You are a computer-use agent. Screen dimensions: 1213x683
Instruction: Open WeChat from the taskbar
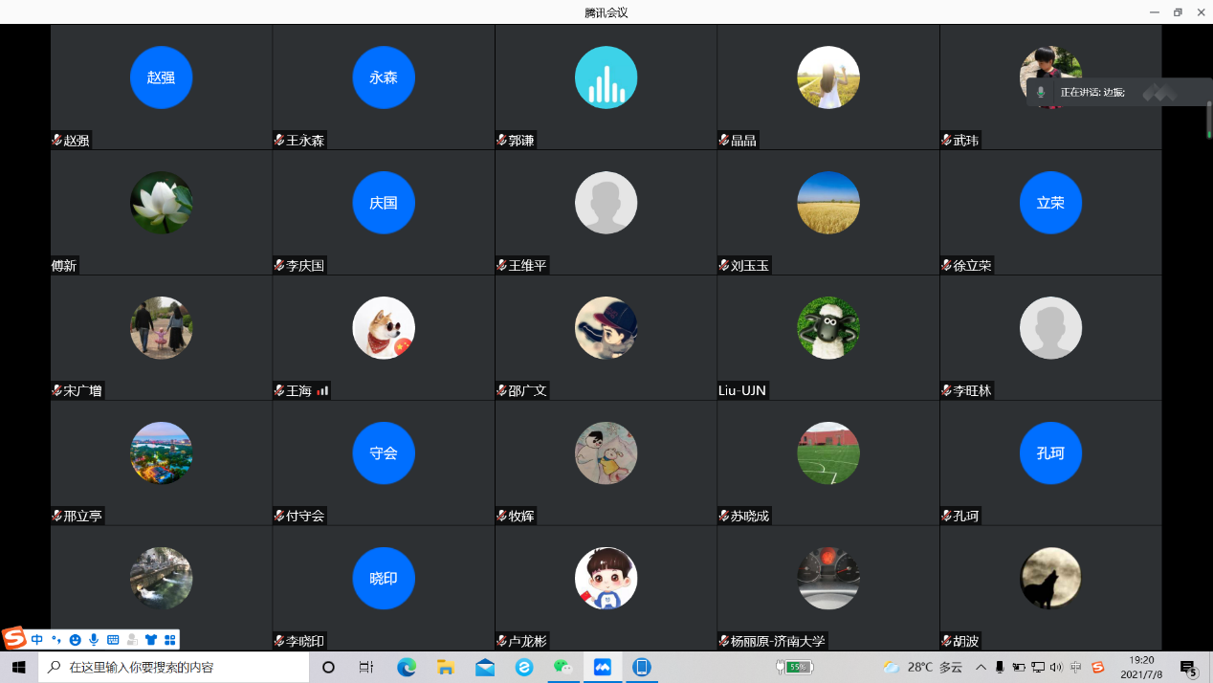click(563, 667)
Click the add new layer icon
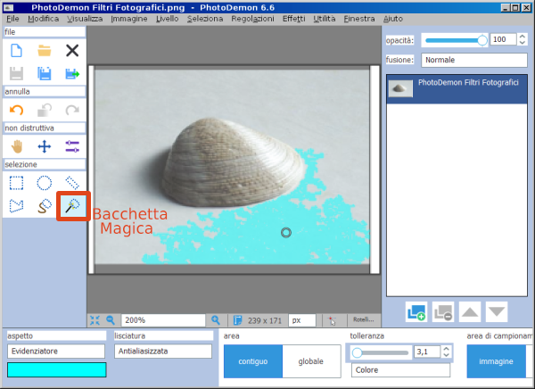 point(416,311)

++++++++

Your answer must restate the entries word for word and contain no pictures.

**OUTPUT OF THE EXERCISE**:
You are a computer-use agent. Screen dimensions: 1213x683
Instruction: Open WeChat from the taskbar
click(563, 667)
Click the add new layer icon
 point(416,311)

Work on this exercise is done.